Bella pointed to his butt, the letters “BH” were branded quite large on his rump.

“B H….get it? Big. Horse.”

That’s how Big got his name.  I never could look at him again without feeling absolutely charmed. It fit him. He was a very straightforward, what you see is what you get, truth-in-advertising kind of guy. Big personality. Cracked me up.

What names do you love, and why? How do they fit?

Have you come across barn names that didn’t seem to match the horse’s personality?

Want to See an RSPI Inspection, Start to Finish?

We had a problem with our video camera, and don’t have Murphy’s inspection video sorted out yet. But I think you will love this mare and filly as much as I did.

I fell in love with the mare instantly. I saw her in one of the outdoor stalls, and couldn’t resist taking a photo.

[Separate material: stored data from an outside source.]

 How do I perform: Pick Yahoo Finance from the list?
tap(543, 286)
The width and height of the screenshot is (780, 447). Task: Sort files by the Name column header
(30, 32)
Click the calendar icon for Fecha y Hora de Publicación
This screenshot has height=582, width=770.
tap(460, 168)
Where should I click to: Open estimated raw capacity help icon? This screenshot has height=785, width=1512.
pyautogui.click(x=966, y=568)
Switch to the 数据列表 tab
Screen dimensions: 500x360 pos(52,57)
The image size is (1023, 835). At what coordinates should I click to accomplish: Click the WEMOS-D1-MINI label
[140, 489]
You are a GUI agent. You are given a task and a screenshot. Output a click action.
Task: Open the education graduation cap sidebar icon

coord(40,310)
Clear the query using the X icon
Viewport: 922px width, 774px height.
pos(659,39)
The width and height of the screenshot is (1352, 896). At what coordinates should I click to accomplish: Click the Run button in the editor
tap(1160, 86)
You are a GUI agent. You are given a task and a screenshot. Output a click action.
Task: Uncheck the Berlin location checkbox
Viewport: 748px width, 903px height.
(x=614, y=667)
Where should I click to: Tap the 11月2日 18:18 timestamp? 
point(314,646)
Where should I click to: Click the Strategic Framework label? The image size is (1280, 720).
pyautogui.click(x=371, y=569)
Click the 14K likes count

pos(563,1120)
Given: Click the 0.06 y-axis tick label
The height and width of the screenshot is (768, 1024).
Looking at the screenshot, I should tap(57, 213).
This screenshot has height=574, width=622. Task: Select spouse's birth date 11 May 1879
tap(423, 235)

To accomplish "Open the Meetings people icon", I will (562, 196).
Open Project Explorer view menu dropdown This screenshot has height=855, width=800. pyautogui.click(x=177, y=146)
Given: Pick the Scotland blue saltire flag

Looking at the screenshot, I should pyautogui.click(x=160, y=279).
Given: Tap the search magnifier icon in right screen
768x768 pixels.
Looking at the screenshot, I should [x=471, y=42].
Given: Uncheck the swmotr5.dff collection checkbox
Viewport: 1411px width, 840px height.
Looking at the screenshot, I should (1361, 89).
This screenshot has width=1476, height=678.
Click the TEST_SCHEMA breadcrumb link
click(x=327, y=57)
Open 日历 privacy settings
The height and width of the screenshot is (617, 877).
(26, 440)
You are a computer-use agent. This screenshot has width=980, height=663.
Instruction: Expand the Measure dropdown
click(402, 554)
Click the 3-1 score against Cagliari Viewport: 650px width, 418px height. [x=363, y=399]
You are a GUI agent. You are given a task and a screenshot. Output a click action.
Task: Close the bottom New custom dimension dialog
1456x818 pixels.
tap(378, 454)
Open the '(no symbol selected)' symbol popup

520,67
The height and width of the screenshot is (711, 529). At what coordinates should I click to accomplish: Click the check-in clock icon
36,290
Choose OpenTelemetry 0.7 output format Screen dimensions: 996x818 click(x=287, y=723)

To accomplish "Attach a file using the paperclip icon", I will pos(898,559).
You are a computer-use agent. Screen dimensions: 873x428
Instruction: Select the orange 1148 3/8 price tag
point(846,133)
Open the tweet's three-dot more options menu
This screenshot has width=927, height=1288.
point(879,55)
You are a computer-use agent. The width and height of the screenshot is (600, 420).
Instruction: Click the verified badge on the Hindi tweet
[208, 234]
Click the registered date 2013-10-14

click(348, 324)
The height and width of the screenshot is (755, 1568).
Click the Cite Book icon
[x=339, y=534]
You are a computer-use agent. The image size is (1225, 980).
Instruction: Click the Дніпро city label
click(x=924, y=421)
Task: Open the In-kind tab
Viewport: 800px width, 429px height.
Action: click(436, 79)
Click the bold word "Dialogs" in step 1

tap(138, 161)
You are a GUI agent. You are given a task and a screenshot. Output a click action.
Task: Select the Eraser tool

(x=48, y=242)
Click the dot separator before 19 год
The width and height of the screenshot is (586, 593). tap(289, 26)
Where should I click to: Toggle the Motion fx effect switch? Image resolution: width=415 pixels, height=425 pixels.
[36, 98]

This is one of Glenhill farm’s brood mares: Amigo Bari Von. I rarely have instant reactions to horses. This mare just knocked me OUT.

Here’s her filly, Vanilla Coast, doing her best pre-inspection deer imitation. We all shushed each other (so we wouldn’t wake her up) and tried hard not to die from cuteness overload:

I was in the arena for the filly’s inspection, getting oriented from a photographic perspective. The light was changing constantly: lots of clouds. I wanted to shoot through as many inspections as I could before Murphy, so I had an idea of how the inspection proceeded, and where I might get the best shots.  It was very gracious of Glenhill Farm to allow me in.

My photos aren’t nearly as good as theirs, but here’s mom and filly, at the first stage of the inspection.

Here’s a full RSPI inspection, start to finish, courtesy of Glenhill Farm on YouTube. The inspector gives verbal remarks at the end: you can hear what he has to say. Awesome.

Frizzy hair and black t-shirt? Yup. That’s me, standing in the middle with the other real photographers.

Totally love this pair. Terrific breeding, that’s for sure.